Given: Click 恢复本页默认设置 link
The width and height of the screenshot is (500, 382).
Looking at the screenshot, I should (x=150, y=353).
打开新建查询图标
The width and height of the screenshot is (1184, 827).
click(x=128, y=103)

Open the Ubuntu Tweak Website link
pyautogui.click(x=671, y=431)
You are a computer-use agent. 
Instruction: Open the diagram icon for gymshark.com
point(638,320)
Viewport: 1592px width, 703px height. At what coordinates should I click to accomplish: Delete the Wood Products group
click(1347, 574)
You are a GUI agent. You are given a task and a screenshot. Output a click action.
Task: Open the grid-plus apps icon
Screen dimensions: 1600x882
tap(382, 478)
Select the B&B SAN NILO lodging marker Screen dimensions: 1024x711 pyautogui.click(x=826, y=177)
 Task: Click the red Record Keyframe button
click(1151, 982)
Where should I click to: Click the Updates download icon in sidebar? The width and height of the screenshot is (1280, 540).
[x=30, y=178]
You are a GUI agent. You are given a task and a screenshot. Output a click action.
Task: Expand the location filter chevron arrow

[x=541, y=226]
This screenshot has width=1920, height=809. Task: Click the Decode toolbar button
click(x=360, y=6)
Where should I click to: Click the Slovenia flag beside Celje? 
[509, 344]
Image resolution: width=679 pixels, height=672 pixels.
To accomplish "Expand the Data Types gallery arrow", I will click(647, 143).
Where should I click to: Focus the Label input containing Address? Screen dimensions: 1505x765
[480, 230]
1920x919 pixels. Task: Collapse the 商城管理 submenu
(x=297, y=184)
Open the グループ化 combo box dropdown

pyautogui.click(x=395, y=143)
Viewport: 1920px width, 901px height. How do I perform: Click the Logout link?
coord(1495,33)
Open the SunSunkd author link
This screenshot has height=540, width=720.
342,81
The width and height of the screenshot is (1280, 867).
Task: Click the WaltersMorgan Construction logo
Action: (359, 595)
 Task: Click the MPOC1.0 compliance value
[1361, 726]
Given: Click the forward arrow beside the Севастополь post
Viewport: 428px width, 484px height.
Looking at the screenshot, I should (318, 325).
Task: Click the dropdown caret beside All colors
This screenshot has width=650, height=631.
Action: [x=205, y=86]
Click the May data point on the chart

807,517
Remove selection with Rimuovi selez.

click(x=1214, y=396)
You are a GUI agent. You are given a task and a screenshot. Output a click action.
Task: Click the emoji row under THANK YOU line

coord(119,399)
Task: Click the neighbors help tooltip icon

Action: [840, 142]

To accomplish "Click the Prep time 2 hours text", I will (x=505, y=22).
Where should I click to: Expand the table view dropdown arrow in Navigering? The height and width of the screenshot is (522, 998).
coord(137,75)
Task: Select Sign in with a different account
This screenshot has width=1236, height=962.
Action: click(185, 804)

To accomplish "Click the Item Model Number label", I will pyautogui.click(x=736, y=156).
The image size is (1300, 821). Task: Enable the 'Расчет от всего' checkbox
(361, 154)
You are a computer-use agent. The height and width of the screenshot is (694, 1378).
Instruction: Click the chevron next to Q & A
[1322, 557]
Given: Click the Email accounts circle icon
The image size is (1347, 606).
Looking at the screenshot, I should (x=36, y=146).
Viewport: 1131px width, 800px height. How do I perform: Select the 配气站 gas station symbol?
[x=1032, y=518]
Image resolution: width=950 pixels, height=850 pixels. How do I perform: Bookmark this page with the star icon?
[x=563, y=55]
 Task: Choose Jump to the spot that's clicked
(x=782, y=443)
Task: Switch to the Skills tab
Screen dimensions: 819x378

WHAT YOU SHOULD DO: Gather from the records above every line containing the string "computer".

RESULT FOR THIS EXERCISE:
You are a computer-use agent. 
You are a computer-use agent. The height and width of the screenshot is (694, 1378).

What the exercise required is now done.